I'll refresh the optimization patch from Christian in #7715 and attach it here.

in reply to:  1 ; comment:2 by Emmanuel Blot, 16 years ago

I wonder if there were a mean to ask the mergeinfo values directly from SVN rather than computing them in Python code.
It seems that the Python SWIG bindings do not offer such an interface though ;-(

by Remy Blank, 16 years ago

Updated patch for "a faster way to compute eligible changesets" by cboos.

comment:3 by Remy Blank, 16 years ago

Milestone: 0.11.6

The patch above is a refresh of attachment:7715-optimize-eligible-r8342.diff:ticket:7715 to current branches/0.11-stable@8352, and applies cleanly to trunk@8353 as well.
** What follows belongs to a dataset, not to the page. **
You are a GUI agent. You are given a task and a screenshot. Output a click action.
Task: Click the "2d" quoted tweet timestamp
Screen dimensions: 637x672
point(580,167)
I believe it also fixes an off-by-one error from the original patch.

in reply to:  3 ; comment:4 by Emmanuel Blot, 16 years ago

Replying to rblank:

The patch above is a refresh of attachment:7715-optimize-eligible-r8342.diff:ticket:7715 to current branches/0.11-stable@8352, and applies cleanly to trunk@8353 as well. I believe it also fixes an off-by-one error from the original patch.
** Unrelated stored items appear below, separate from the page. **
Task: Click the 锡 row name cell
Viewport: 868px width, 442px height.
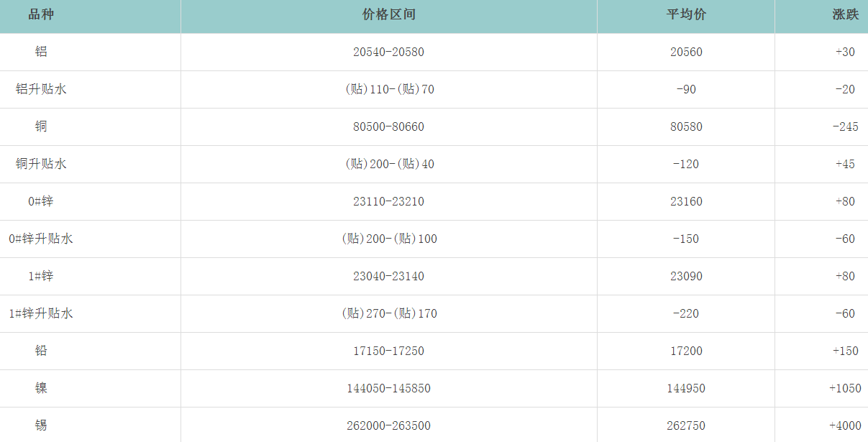Action: (x=41, y=425)
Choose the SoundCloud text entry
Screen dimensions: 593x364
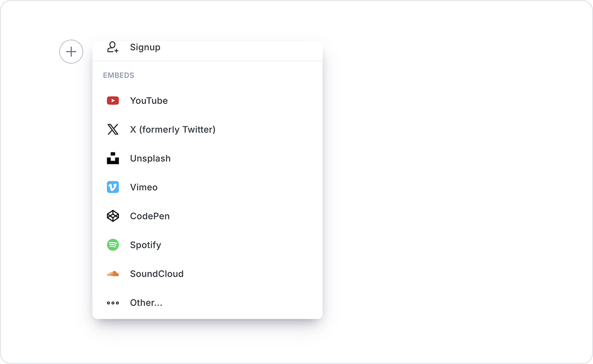(x=157, y=274)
I'm lost, again: now the rendering goes fast, but the rendering is totally different: neither "eligible" nor "merged" entries are shown, only the raw list of sn:mergeinfo properties, and the "toggle deleted branch" has been removed as well. Did I miss something?
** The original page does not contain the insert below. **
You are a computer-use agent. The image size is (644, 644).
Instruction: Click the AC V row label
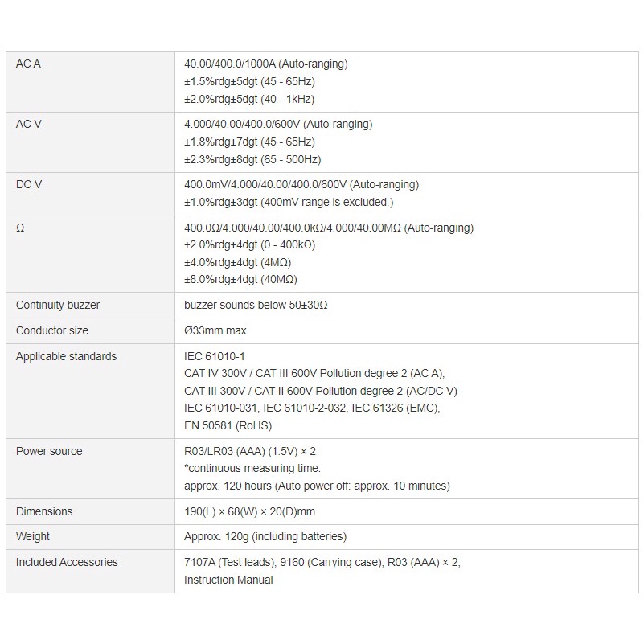[x=29, y=124]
in reply to:  4 comment:5 by Emmanuel Blot, 16 years ago

Replying to eblot:

Did I miss something?

When I remove the patch, everything goes back to normal (slow, but full mergeinfo rendering). Sorry I have no time to investigate this issue for now ;-(

in reply to:  4 ; comment:6 by Remy Blank, 16 years ago

Replying to eblot:

I'm lost, again: now the rendering goes fast, but the rendering is totally different: neither "eligible" nor "merged" entries are shown, only the raw list of sn:mergeinfo properties, and the "toggle deleted branch" has been removed as well. Did I miss something?

No, that means there's an exception during the rendering of the property, and the next rederer is used, which is the "plain" one. You should have a traceback in your log file, could you please post it here?

Also, would it be possible for you to attach the content of your svn:mergeinfo property (or to send it to me by e-mail if you prefer)? That should allow me to reproduce the issue.

in reply to:  6 comment:7 by Emmanuel Blot, 16 years ago

Replying to rblank:

Replying to eblot: Also, would it be possible for you to attach the content of your svn:mergeinfo property (or to send it to me by e-mail if you prefer)? That should allow me to reproduce the issue.

I've PMed you both files (trac.log.gz, svn-mergeinfo.gz). Let me know if you need more details.

comment:8 by Remy Blank, 16 years ago

Right, so the traceback was the following:

Traceback (most recent call last):
  File "/private/var/engine/trac-hg/trac/versioncontrol/web_ui/browser.py", line 560, in render_property
    rendered = renderer.render_property(name, mode, context, props)
  File "/private/var/engine/trac-hg/trac/versioncontrol/svn_prop.py", line 175, in render_property
    first_rev = node.get_branch_origin()
  File "/private/var/engine/trac-hg/trac/versioncontrol/svn_fs.py", line 792, in get_branch_origin
    return fs.revision_root_revision(root_path[0])
NameError: global name 'root_path' is not defined

I admit that I had only refreshed Christian's patch and not tested it more than superficially, so that part of the code hadn't been exercised at all. I'll attach an updated patch.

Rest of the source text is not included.